Daniel Glenday, a Professor in the Department of Sociology, teaches Sociology (SOCI) 3P55 at Brock, which is the only course offered in North America that purely focuses on pro wrestling.

“The idea of this course is to ‘wise people up’ to wrestling,” said Glenday. “It’s a big part of cultures all around the world, but no one is studying it. It’s everywhere, so we should really take a look at what it means.”…

The Sociology of Professional Wrestling was first offered at Brock in 2006. Glenday said the course addresses the misunderstandings and prejudices people have towards pro wrestling, which has been criticized for its “excessive violence, sexism, homophobia and ethnic/racial stereotyping”. Glenday also hopes to dismiss the argument that pro wrestling leads to an increase in bullying by younger girls and boys.

I assume there would a lot of material to work with in this course regarding masculinity, violence, and popular culture.

Is professional wrestling still popular?
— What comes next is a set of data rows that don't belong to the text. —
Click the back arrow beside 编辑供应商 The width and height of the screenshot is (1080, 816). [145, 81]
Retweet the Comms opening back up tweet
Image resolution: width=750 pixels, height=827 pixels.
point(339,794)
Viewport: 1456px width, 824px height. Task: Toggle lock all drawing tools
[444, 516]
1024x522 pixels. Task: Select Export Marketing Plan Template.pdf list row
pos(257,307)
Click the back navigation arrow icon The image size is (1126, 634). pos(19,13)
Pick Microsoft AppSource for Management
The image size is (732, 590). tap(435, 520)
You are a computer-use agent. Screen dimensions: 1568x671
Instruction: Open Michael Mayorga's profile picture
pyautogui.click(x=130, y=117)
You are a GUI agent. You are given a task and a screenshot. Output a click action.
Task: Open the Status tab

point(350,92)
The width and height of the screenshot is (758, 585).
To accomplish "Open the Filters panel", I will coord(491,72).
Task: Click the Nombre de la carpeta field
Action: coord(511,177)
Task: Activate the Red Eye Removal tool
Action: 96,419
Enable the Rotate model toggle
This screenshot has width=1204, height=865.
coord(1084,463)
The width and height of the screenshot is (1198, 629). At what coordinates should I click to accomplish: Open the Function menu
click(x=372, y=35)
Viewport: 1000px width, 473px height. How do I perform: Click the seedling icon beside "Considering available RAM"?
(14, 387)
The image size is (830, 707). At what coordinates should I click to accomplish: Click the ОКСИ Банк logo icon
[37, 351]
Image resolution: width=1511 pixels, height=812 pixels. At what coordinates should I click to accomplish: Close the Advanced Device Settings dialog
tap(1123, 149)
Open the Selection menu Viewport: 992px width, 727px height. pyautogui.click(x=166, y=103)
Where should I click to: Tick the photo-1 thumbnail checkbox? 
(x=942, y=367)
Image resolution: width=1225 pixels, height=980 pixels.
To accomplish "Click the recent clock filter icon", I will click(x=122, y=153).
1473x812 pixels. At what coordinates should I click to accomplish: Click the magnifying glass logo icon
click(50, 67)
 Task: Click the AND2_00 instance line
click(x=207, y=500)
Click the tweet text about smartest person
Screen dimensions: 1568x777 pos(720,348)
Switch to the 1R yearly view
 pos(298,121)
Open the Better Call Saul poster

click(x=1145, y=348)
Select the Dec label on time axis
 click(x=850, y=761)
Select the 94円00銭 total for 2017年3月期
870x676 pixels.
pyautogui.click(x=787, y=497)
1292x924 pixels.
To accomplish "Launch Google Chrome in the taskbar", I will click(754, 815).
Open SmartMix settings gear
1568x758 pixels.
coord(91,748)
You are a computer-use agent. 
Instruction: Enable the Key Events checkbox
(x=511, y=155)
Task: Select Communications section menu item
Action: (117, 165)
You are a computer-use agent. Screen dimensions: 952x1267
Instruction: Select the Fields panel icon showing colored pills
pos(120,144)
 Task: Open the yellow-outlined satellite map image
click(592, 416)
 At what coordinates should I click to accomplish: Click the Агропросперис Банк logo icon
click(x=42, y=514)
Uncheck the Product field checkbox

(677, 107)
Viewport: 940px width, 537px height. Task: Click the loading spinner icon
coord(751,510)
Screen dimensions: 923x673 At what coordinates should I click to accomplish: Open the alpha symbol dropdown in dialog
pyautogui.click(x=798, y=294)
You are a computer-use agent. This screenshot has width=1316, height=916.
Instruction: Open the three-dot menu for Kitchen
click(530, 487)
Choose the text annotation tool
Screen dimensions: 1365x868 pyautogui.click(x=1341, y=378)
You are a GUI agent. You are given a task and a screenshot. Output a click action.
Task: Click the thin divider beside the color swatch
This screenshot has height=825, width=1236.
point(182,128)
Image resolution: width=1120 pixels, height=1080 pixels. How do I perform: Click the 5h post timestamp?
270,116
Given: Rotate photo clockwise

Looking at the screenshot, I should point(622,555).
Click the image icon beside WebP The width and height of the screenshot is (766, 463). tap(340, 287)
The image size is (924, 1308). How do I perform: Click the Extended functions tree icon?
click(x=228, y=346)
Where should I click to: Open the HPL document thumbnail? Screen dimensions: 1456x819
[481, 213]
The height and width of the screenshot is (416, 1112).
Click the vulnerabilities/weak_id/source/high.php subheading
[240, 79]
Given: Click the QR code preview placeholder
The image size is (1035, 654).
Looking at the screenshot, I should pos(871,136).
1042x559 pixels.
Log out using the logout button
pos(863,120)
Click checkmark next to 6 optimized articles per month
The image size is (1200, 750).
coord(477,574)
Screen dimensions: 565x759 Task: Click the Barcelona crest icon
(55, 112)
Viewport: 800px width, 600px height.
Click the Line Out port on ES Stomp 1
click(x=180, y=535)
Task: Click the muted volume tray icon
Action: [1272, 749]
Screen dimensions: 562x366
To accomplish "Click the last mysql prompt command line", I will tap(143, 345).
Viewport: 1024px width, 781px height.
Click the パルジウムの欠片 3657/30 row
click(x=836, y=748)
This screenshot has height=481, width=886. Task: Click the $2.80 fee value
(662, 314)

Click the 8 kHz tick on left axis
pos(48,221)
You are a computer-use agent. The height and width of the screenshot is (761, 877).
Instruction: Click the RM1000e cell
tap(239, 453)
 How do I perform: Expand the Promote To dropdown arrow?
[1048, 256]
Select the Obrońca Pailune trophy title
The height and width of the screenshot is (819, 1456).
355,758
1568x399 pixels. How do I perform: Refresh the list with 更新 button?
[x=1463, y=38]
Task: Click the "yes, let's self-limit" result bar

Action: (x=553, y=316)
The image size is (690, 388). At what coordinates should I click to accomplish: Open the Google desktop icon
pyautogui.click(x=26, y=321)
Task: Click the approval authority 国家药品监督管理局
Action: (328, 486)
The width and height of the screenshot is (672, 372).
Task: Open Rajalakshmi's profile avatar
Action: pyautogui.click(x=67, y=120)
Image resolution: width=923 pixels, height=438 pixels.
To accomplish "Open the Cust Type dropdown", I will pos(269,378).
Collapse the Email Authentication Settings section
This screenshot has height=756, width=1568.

I know it is still on the air but I haven’t seen many commercials for it or heard about it leaking out into the popular culture. One website suggests the October 10th Monday Night Raw pulled down a rating of 3.2 and the latest “Impact Wrestling” (Thu Oct 13) had a 0.5 rating (better than “The Daily Show” and “The Colbert Report”). Perhaps I am in the wrong target demographic and/or am not watching the right channels.

0 thoughts on ““The Sociology of Professional Wrestling” course

  1. Pro wrestling is still hugely popular amongst lower income, younger males. I have had to suffer through a lot of conversations regarding “wrestling” due to the demographic I work with.

    Once they get a little older, they focus on Mixed Martial Arts bouts.


  2. I still love to watch wrestling… specifically WWE, not a big fan of TNA. i agree its not the same any more, not as popular especially among older men. WWF back in the day was mainly targeted towards 18+ males with heavier story lines, swearing, sexual content and all that stuff… and it worked! They lost a lot of their viewers as the show became less and less aggressive. Right now WWE is a PG show because their main target is kids! If u ask around a middle school, u’ll find a lot of kids watch pro-wrestling. it’s just not aggressive enough for the older audience, esp when u have a choice between kid-ish story lines and ‘fake’ fights on WWE or manly, more aggressive ‘real’ fights on UFC.